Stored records
*** Begin section ***
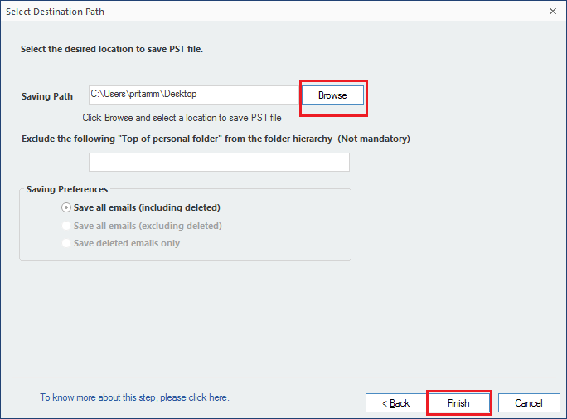Focus the Saving Path text field
567x419 pixels.
pyautogui.click(x=194, y=95)
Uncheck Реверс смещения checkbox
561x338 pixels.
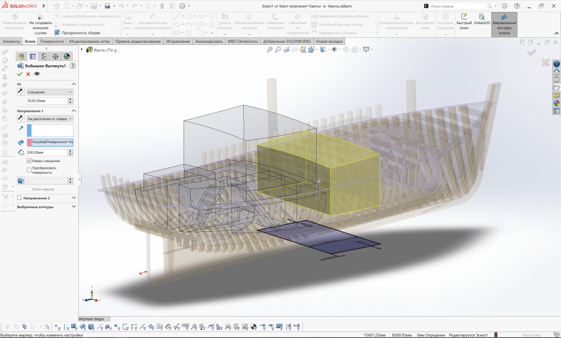click(x=30, y=161)
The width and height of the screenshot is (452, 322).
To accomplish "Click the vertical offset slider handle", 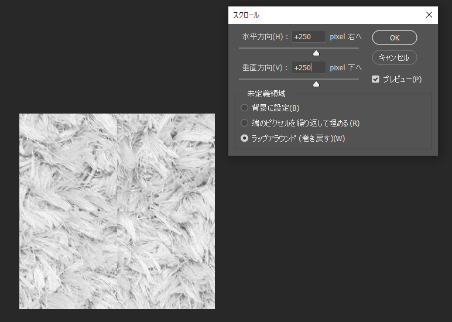I will [316, 84].
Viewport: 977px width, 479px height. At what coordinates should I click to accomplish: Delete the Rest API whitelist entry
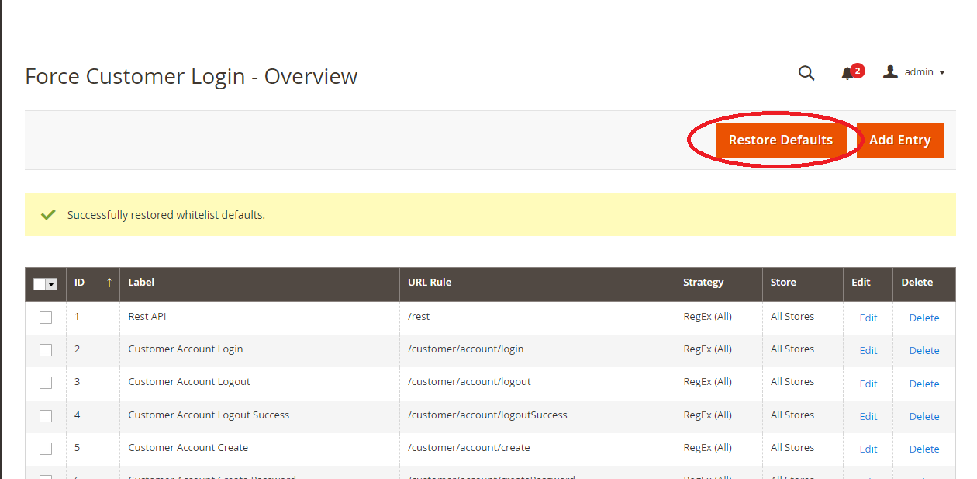pyautogui.click(x=923, y=318)
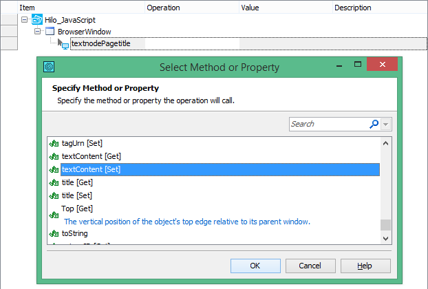Click the search magnifier icon
Screen dimensions: 428x289
[374, 124]
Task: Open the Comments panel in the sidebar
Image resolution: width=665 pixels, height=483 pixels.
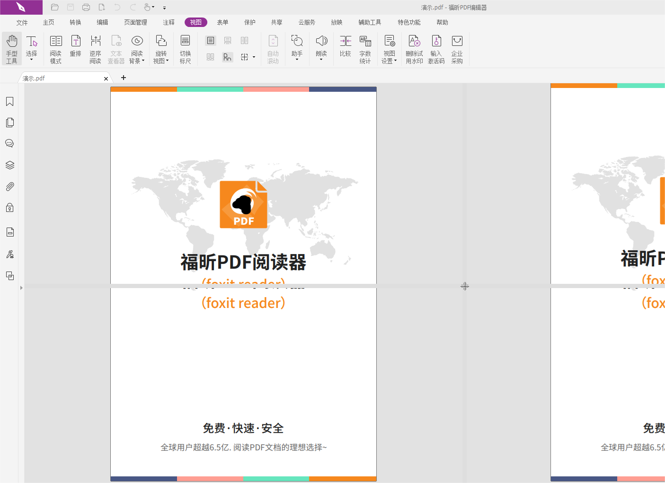Action: coord(9,143)
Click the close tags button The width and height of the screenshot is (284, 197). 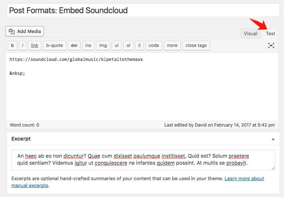(x=196, y=45)
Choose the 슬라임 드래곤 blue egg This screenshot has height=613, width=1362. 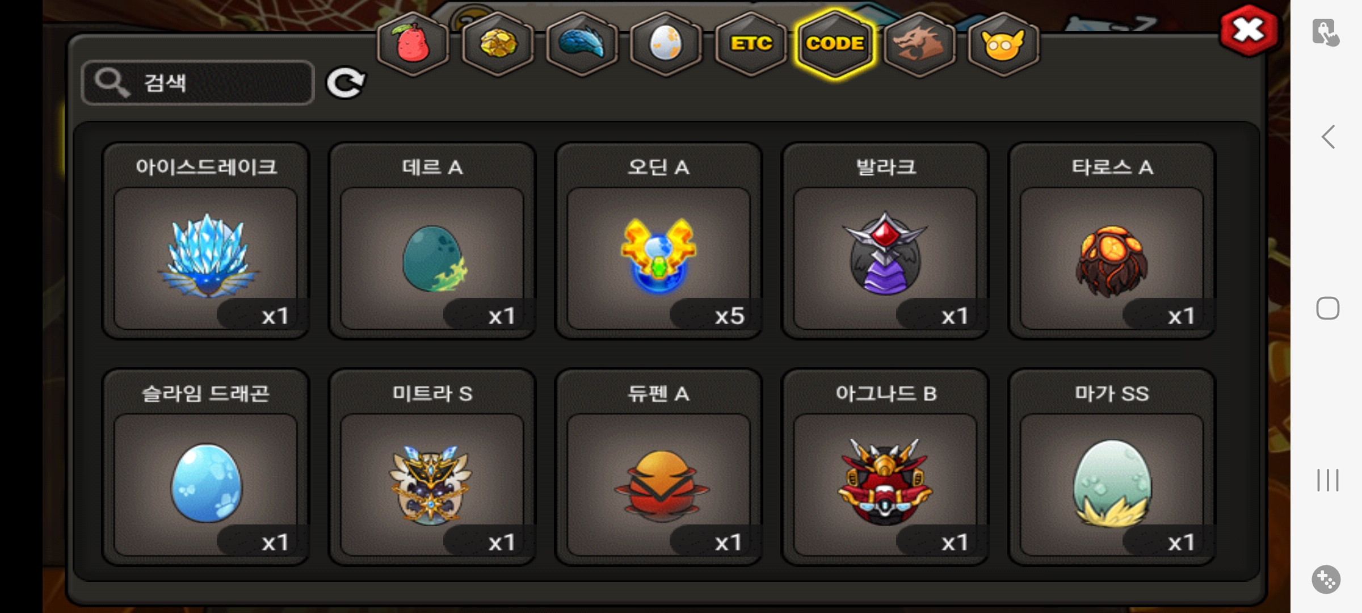coord(205,467)

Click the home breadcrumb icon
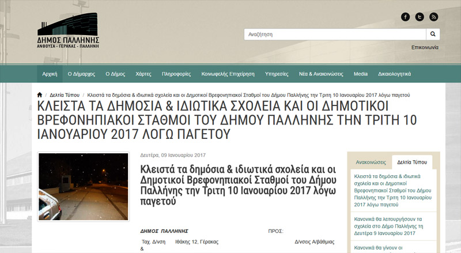click(x=40, y=95)
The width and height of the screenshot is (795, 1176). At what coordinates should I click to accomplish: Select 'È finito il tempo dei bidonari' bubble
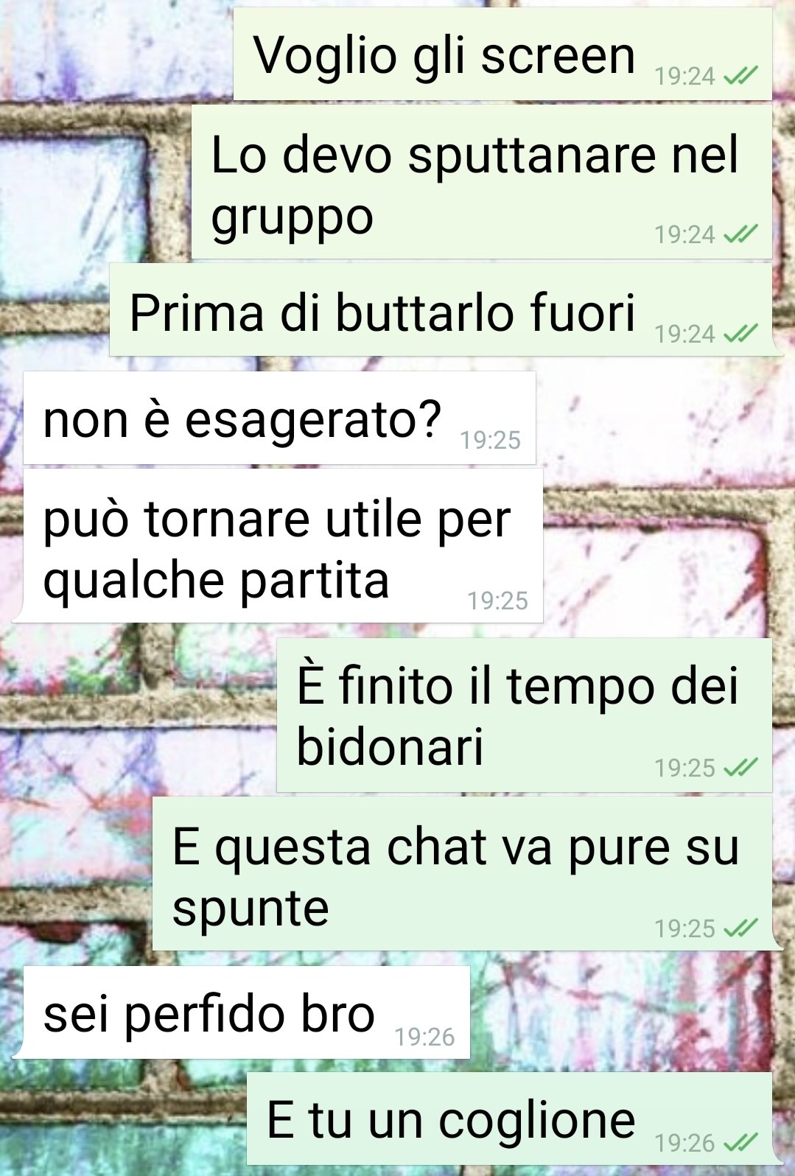524,715
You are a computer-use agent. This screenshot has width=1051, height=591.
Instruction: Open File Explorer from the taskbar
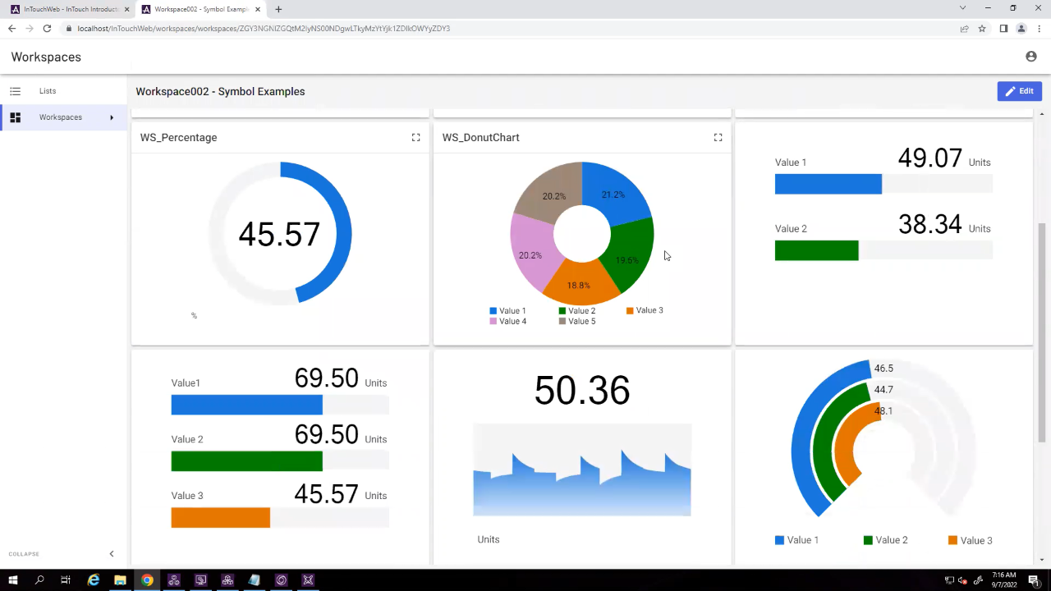(120, 580)
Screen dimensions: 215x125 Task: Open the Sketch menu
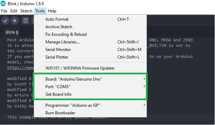26,11
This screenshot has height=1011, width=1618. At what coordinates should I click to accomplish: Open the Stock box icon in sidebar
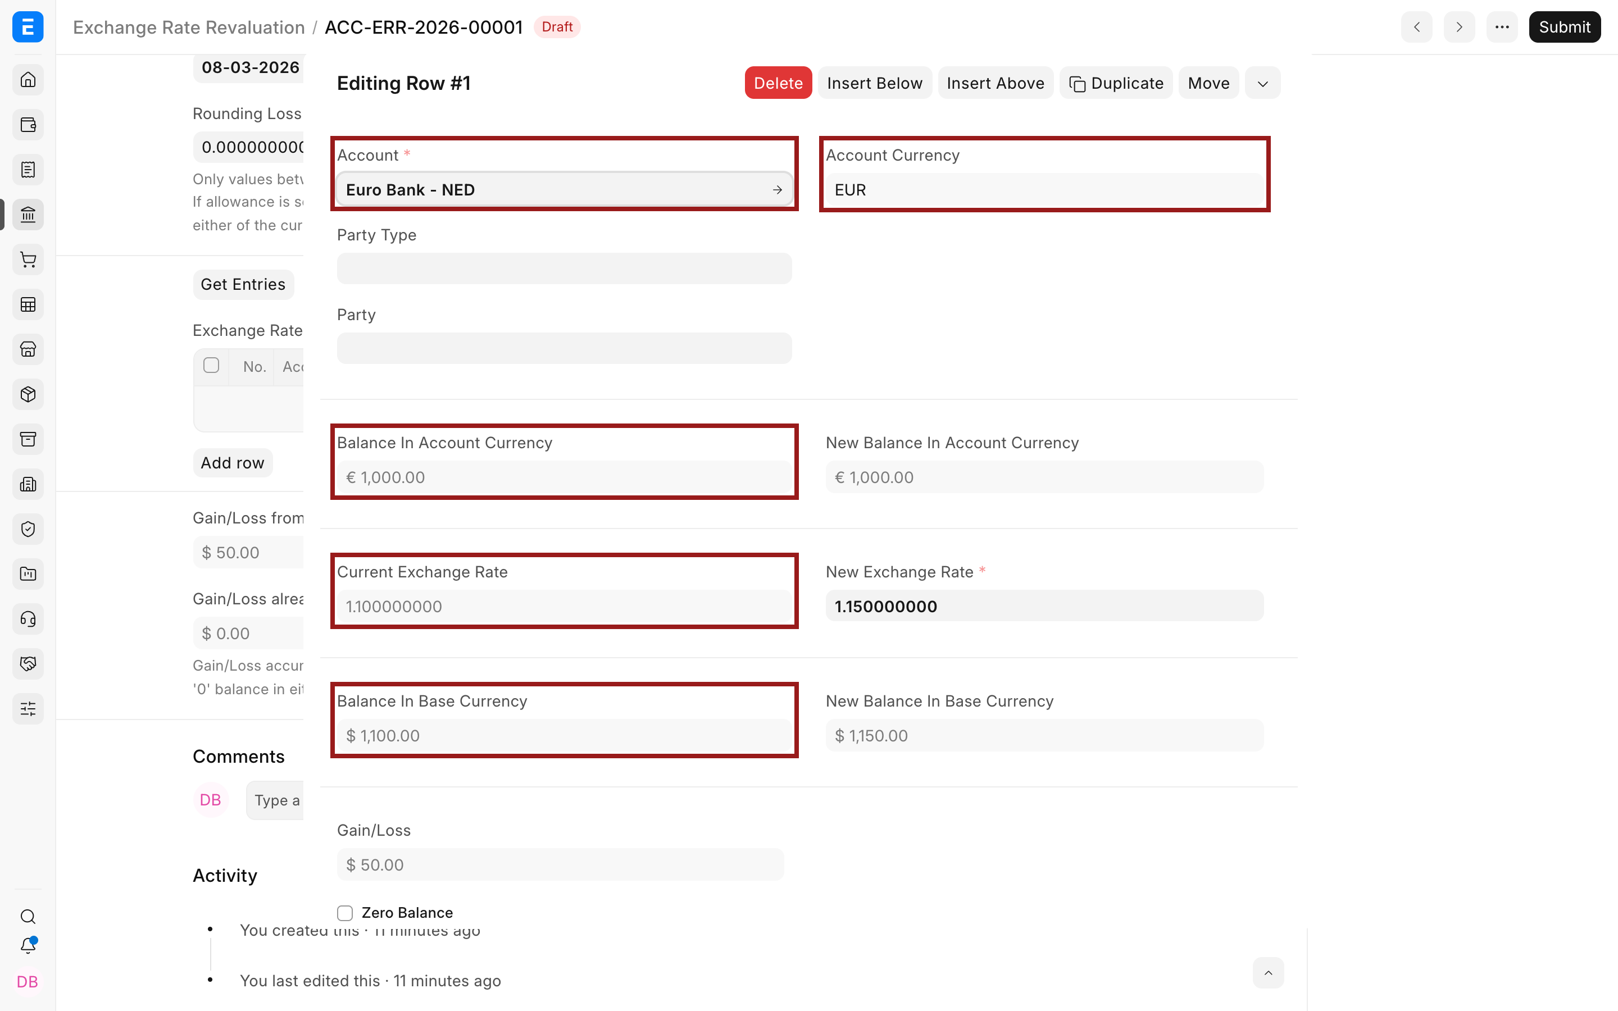(28, 395)
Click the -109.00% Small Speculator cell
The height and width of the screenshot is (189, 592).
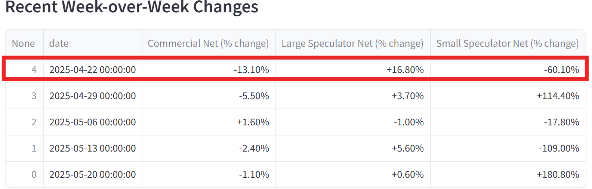508,148
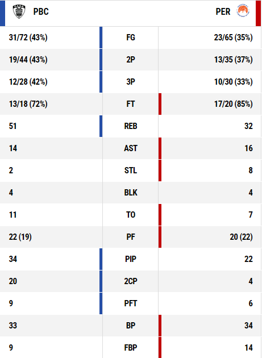Select the BP bench points label
This screenshot has height=358, width=262.
[130, 326]
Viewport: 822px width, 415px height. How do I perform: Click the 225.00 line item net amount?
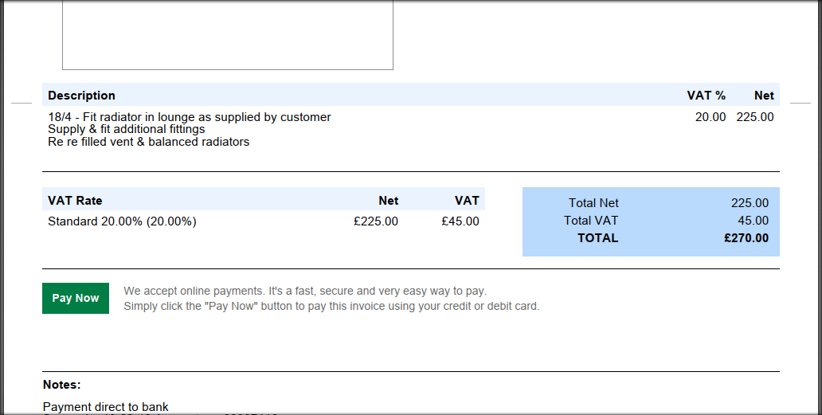[754, 117]
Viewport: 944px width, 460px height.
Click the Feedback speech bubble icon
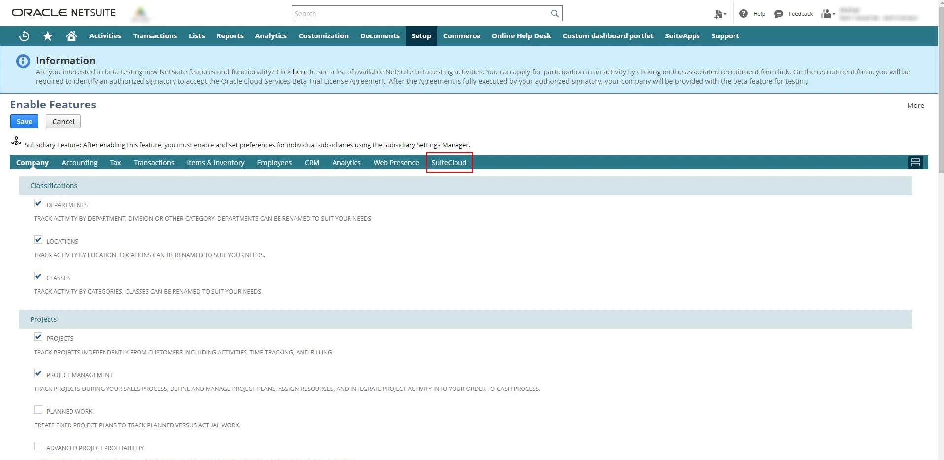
*** End section ***
WHAT TO WORK ON
All lines from the one with "Screen dimensions: 215x125" through the end of the records above must be reproduced exactly, both ends included, and the pictures must be left out.

WRITTEN RESPONSE
Screen dimensions: 215x125 Task: Open the Sketch menu
26,11
This screenshot has height=1011, width=1618. At what coordinates should I click to accomplish: Open the Stock box icon in sidebar
(28, 395)
Click the -109.00% Small Speculator cell
The height and width of the screenshot is (189, 592).
508,148
Select the BP bench points label
This screenshot has height=358, width=262.
[130, 326]
Viewport: 822px width, 415px height. How do I perform: Click the 225.00 line item net amount?
[754, 117]
Viewport: 944px width, 460px height.
Click the Feedback speech bubble icon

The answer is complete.